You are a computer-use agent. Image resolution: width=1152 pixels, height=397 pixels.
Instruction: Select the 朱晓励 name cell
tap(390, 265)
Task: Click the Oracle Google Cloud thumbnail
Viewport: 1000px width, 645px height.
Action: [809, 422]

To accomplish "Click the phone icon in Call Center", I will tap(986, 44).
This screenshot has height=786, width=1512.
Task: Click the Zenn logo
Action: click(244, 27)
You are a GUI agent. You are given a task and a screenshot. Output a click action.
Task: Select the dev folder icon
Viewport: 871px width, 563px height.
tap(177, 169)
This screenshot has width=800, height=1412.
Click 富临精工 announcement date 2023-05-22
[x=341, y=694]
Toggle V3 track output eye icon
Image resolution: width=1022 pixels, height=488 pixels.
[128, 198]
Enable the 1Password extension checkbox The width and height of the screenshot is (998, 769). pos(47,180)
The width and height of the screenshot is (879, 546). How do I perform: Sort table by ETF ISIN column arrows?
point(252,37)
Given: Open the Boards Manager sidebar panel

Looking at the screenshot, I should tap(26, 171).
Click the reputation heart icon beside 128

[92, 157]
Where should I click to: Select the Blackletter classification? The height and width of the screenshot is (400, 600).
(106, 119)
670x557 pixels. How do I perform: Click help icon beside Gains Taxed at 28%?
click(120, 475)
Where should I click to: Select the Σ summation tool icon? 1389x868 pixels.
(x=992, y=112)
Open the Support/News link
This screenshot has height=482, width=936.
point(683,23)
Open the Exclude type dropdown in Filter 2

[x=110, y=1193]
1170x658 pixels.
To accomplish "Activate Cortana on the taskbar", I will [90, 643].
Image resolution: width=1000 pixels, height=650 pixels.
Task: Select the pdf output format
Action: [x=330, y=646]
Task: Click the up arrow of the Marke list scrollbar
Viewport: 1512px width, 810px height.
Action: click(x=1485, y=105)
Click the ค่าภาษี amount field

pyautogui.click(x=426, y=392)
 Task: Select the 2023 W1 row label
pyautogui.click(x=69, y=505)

* _REQUIREMENT_: Extract every line from the records above that contains the string "should".

* _OUTPUT BELOW_:
Looking at the screenshot, I should tap(26, 171).
Where should I click to: Select the Blackletter classification? The height and width of the screenshot is (400, 600).
Where should I click to: Select the Σ summation tool icon? 1389x868 pixels.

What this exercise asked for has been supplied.